Do Indiana’s New Regulations On Mopeds And Motorized Bicycles Go Far Enough To Protect Motorists?
Almost every state in the country other than Indiana requires motorized bikes (with engine sizes of 50 cubic centimeters or less) (“Mopeds”) to follow the same laws that apply to other motorcycles. Riders have to be licensed and insured, and the Mopeds have to be registered and plated. Until January 1, 2015, Mopeds were completely unregulated in Indiana. This meant that riders with no licenses or suspended licenses could ride an unregistered Moped up to 30 miles per hour on Indiana streets anywhere and in any manner they wanted without fear of getting a ticket or being traced to an accident. It also meant that stolen Mopeds were very hard to trace because they were not required to have license plates.
Indiana changed the law, and starting January 1, 2015, all riders of Mopeds must pass a street sign recognition test and carry a valid Indiana identification card. They must register their Moped and display license plates on them. Motorized bikes with larger engines have and will continue to be treated the same as motorcycles.
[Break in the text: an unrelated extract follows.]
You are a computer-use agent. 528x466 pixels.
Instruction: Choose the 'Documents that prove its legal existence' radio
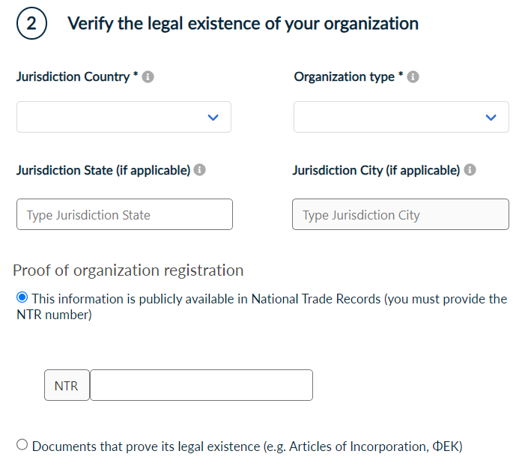[x=22, y=445]
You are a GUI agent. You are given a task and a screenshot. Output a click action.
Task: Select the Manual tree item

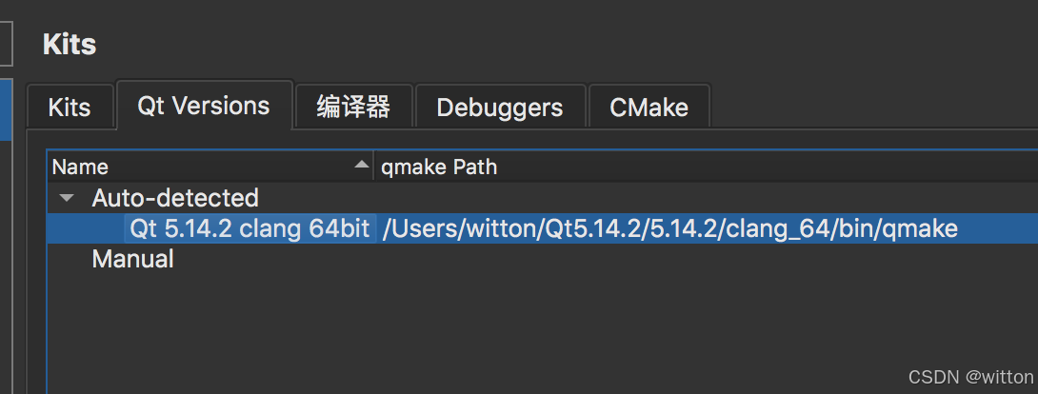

But does this really do anything to make Indiana motorists more safe? Moped riders still do not have to have a valid driver’s license, let alone a motorcycle endorsement. They still don’t have to carry minimum insurance like other motorists. Yet they can still weave in and out of traffic at up to 35 miles per hour (yes, the speed limit is increased under the new regulations) and cause serious accidents and injuries to other motorists.
The new laws will likely help law enforcement locate stolen Mopeds more easily, and requiring riders to know their street signs and pay a fee to plate their motorized bikes could make them more conscientious drivers, but until Moped riders are bound to the same traffic laws and are required to be insured with minimum coverage, there is really little reason for Indiana motorists to feel any safer out on our streets. Indiana needs to go further to protect motorists from unregulated and uninsured motorized bike riders.